#### Alıntılanan metin:
---------------
|
Niye böyleyiz?
Birisi çıkıp bir şey söylüyor. Başlıyoruz kavga etmeye. Söyleneni konuşmuyoruz hiç. Doğru mu, gerekli mi, zamanı mı, böyle mi ifade edilmeli? Bunlar aklımıza bile gelmiyor. Söyleyeni sevenler savunma pozisyonu alıyorlar hemen, sevmeyenler hücuma geçiyor. Ortalık kan revan...
Kafalar çalışmadığı için ekseriyetle kalpler kırılıyor bu kavgada.
Lüzumsuz düşmanlıklar ortaya çıkıyor. Gerek var mı?
Tahiyyatlarda okuduğumuz ‘Rabbenâ’larda; “Beni, ana-babamı ve bütün müminleri bağışla” diyoruz. Yani az sonra hiç de üstümüze vazife olmayan bir kavgada kalbini kıracağımız, hakaret ve hatta küfür edeceğimiz kardeşimizin ebedi saadeti için dua ediyoruz. Hem de kendimizden, anne-babamızdan hemen sonra... Ya namazımız namaz değil yahut biz o namazın adamı değiliz. “Veyl olsun o namaz kılanlara...” ayetini hemen her gün namazlarımızda okuyoruz. Ama ikaz içeren her nasihatte olduğu gibi bu ayet de hep başkalarından (!) bahsediyor nedense...
Kavga ettiklerimize dua etmeyelim diyemeyiz; hiç olmazsa dua ettiklerimizle kavga etmeyelim, olmaz mı?

Hemen her konuda böyleyiz. Siyasetten futbola kadar... Kavga ediyoruz çünkü fikrimiz yok. Fikrimiz yok zira bilgimiz yok. Malumat da yetecek ama o da yok. Söylenene dair malumatımız bile olmayınca geriye bir tek şey kalıyor: Sözü söyleyene duyduğumuz sevgi yahut nefret. Bunun üzerinden yürüyor bütün anlamsız didişmelerimiz. Basit bilgi kırıntılarının, sahte aidiyetlerin ya fahişesiyiz yahut zamparası. Ahvalimiz budur.

Söylediğin vakit entelektüel sınıfına dâhil edilmene sebep olan iki kelime: Modern zamanlar... Suçu modern zamanlara atmadan bitirdiğiniz her yazı biraz yarım kalıyor. Atalım biz de. Modern zamanlar bizi sığlaştırıyor. Kimsenin tefekküre, tenkide, ilme, hakikate tahammülü yok.
Soru belli ve tek: Sen kimden yanasın?
---------------
#### Göreviniz:
Kavgacılığımız üzerine yazıdan "Birisi çıkıp bir" ile başlayıp "Ortalık kan revan..." ifadesine kadar süren bölümü hiç değiştirmeden yazın.

#### Sağlanan veriler:
---------------
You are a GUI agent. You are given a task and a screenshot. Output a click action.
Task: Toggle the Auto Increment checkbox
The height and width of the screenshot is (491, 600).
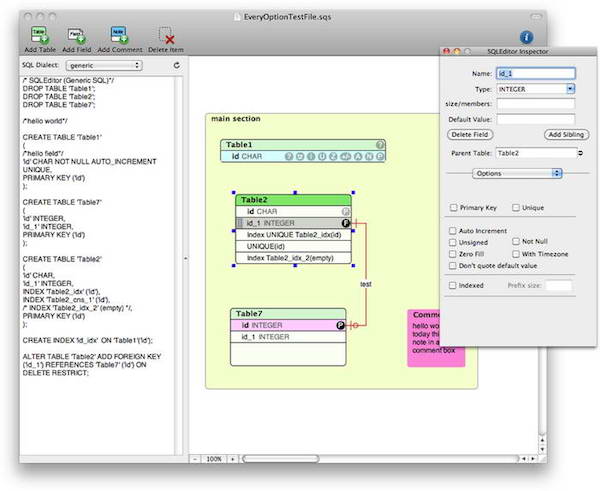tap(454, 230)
---------------
#### Cevap aşağıda:
Birisi çıkıp bir şey söylüyor. Başlıyoruz kavga etmeye. Söyleneni konuşmuyoruz hiç. Doğru mu, gerekli mi, zamanı mı, böyle mi ifade edilmeli? Bunlar aklımıza bile gelmiyor. Söyleyeni sevenler savunma pozisyonu alıyorlar hemen, sevmeyenler hücuma geçiyor. Ortalık kan revan...